How to buy happiness
by Michael Norton
HighMichael Norton, behavioral economist at Harvard Business School, presents a deceptively simple research finding with profound implications: money can buy happiness, but only if you spend it on someone else. His global research program on prosocial spending overturns the assumption that money best serves wellbeing through personal acquisition and demonstrates instead that giving — in almost any form — produces a reliable boost in the giver’s subjective wellbeing.
Key Arguments
- Prosocial spending outperforms personal spending. In a series of experiments, participants who received money and were instructed to spend it on others or donate to charity reported significantly higher wellbeing at the end of the day than those who spent the same amount on themselves — regardless of the amount.
- The effect holds across cultures and income levels. Norton and colleagues replicated the prosocial spending effect in Uganda, where $5 is a meaningful sum, and in Canada. The pattern held in both contexts, suggesting it is not a wealthy-country luxury but a universal feature of human psychology.
- Even tiny acts of prosocial spending work. Spending as little as $5 on someone else produces a measurable wellbeing boost. The absolute size of the gift matters far less than the fact of giving.
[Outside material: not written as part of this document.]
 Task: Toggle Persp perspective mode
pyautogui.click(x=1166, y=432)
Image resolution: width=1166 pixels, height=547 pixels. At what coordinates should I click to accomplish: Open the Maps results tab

- Teams that spend on each other outperform those that spend individually. In a study of pharmaceutical sales teams, teams given a bonus and instructed to spend it on teammates (a shared meal, a charitable donation together) significantly outperformed teams where individuals received personal bonuses — demonstrating a social performance effect, not just a wellbeing one.
Evidence Context
The prosocial spending finding is one of the most rigorously replicated results in the science of happiness. Dunn, Aknin, and Norton’s original 2008 Science paper has been followed by multiple cross-cultural replications. The mechanisms are consistent with self-determination theory (prosocial acts satisfy relatedness needs) and with the broaden-and-build theory of positive emotions. This is high-evidence, actionable science with clear behavioral implications.
Evidence: high
Norton is a Harvard Business School professor whose prosocial spending research is among the most replicated findings in the happiness science literature. The core finding — that spending money on others produces more happiness than spending money on oneself, across cultures, income levels, and spending amounts — has been replicated in Canada, Uganda, India, and South Africa. The effect holds whether spending $5 or $500.